*Directions for this task:*
Report each line from the records where the string "will" turns up.

(Provided information begins)

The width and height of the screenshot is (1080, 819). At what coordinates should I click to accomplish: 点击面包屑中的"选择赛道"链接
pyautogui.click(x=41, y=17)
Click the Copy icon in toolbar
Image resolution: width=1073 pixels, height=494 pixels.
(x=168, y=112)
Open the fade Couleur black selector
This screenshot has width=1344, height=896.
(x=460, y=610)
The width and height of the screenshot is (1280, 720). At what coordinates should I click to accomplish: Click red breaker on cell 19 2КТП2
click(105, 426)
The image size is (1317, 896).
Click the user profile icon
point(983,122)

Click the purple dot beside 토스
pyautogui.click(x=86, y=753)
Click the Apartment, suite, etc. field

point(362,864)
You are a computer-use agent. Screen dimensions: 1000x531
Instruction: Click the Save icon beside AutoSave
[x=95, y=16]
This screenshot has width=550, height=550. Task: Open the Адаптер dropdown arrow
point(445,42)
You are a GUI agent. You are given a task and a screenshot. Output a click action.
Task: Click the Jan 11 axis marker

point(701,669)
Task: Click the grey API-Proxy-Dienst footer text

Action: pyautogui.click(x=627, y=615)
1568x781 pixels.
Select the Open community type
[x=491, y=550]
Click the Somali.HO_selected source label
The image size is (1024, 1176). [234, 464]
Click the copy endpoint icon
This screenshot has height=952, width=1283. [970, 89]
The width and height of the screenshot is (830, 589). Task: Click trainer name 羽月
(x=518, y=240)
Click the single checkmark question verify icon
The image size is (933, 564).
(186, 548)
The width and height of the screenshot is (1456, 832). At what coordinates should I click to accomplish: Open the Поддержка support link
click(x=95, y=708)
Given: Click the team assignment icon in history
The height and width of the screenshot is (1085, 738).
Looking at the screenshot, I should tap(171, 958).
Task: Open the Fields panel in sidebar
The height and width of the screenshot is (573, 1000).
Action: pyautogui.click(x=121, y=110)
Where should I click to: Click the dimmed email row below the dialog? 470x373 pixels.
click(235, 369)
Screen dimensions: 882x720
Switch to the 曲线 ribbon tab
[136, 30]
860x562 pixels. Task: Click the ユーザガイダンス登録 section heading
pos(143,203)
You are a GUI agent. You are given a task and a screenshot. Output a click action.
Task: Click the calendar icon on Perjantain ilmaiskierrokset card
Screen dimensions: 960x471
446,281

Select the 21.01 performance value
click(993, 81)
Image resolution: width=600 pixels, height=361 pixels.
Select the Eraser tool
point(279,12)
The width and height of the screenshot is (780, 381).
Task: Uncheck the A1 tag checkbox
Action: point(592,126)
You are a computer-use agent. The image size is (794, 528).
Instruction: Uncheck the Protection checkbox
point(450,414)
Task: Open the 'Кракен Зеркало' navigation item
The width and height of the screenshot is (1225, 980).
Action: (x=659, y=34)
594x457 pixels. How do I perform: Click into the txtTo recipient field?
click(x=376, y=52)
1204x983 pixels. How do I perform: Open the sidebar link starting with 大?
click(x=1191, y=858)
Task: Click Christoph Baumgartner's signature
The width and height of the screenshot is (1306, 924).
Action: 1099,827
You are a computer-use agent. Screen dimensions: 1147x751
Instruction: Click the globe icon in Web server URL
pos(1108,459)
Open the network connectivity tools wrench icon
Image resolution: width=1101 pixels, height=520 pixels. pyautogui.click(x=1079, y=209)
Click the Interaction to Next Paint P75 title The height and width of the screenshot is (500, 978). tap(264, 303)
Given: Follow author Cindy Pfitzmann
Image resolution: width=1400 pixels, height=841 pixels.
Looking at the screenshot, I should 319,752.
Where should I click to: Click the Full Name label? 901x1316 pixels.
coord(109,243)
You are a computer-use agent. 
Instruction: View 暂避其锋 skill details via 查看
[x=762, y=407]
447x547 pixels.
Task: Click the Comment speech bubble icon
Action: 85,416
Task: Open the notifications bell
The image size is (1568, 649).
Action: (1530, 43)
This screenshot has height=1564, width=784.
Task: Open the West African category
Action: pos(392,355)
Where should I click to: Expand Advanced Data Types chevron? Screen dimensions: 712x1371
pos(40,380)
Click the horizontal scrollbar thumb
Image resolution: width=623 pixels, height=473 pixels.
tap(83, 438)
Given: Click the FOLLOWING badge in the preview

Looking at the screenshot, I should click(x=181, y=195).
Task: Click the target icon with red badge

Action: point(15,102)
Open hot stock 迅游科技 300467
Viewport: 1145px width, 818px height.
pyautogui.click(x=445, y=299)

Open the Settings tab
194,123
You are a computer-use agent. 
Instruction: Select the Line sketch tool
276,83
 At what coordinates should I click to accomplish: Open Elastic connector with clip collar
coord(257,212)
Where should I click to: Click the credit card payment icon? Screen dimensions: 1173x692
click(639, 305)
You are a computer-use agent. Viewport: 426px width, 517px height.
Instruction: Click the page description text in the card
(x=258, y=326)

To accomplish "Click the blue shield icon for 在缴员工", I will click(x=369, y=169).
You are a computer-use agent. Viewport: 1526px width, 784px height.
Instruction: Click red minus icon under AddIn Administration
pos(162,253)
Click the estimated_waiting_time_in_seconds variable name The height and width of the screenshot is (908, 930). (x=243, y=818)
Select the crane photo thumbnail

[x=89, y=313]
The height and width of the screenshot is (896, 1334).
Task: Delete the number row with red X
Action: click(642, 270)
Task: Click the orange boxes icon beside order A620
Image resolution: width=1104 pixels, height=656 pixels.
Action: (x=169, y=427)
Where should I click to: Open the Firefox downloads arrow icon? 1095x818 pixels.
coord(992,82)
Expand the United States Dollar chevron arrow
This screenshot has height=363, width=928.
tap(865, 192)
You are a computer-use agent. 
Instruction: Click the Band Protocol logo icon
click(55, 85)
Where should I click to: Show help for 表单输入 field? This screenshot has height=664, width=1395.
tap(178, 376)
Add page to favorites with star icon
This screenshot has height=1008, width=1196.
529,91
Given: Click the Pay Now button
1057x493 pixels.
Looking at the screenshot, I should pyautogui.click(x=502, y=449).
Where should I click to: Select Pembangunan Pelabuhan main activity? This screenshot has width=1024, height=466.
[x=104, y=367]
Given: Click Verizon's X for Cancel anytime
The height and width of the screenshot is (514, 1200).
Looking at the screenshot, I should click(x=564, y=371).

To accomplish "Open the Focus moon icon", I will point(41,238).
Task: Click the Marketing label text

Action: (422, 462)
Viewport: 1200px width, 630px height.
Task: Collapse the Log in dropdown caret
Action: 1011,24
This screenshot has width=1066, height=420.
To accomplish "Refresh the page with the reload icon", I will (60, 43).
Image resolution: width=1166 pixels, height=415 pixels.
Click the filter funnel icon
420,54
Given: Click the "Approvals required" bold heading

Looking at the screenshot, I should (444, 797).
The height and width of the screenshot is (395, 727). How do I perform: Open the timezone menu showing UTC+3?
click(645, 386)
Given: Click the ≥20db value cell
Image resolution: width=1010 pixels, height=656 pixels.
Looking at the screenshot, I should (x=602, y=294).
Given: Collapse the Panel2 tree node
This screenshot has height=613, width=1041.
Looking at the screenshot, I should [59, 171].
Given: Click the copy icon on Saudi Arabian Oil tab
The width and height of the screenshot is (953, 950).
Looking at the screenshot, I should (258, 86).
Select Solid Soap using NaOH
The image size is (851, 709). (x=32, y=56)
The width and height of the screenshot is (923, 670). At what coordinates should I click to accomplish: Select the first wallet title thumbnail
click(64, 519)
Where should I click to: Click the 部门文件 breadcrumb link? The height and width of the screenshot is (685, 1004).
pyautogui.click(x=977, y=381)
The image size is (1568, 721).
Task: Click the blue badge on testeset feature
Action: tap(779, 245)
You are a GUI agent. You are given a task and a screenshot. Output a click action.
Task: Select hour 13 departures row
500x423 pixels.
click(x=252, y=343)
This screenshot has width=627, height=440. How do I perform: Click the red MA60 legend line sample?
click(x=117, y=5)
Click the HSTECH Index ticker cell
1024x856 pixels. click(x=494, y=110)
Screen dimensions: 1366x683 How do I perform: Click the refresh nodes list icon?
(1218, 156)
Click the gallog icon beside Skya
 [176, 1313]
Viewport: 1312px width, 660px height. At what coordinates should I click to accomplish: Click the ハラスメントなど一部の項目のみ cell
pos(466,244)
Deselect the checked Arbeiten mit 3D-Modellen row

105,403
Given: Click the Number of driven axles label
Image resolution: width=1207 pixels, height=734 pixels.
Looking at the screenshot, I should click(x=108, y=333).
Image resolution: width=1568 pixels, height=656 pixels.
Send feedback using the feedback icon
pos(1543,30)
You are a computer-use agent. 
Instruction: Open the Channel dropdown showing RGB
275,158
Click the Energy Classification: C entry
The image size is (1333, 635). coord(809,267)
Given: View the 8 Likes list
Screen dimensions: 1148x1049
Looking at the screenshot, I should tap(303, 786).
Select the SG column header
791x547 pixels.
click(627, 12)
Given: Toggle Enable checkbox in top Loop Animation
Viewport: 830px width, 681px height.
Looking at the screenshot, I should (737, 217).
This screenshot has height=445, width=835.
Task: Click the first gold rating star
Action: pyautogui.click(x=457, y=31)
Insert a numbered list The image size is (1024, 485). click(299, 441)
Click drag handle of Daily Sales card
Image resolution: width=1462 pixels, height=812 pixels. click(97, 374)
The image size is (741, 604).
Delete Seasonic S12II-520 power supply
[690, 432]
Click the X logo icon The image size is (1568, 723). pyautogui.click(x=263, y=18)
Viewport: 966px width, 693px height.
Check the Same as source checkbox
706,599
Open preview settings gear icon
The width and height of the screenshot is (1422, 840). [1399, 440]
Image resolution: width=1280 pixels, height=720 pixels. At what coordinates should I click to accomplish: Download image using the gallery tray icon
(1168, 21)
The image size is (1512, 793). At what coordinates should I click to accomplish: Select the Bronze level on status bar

(Provided information ends)

*Solved problem:*
To accomplish "Click the blue shield icon for 在缴员工", I will click(x=369, y=169).
To accomplish "Open the Focus moon icon", I will point(41,238).
To accomplish "Refresh the page with the reload icon", I will (60, 43).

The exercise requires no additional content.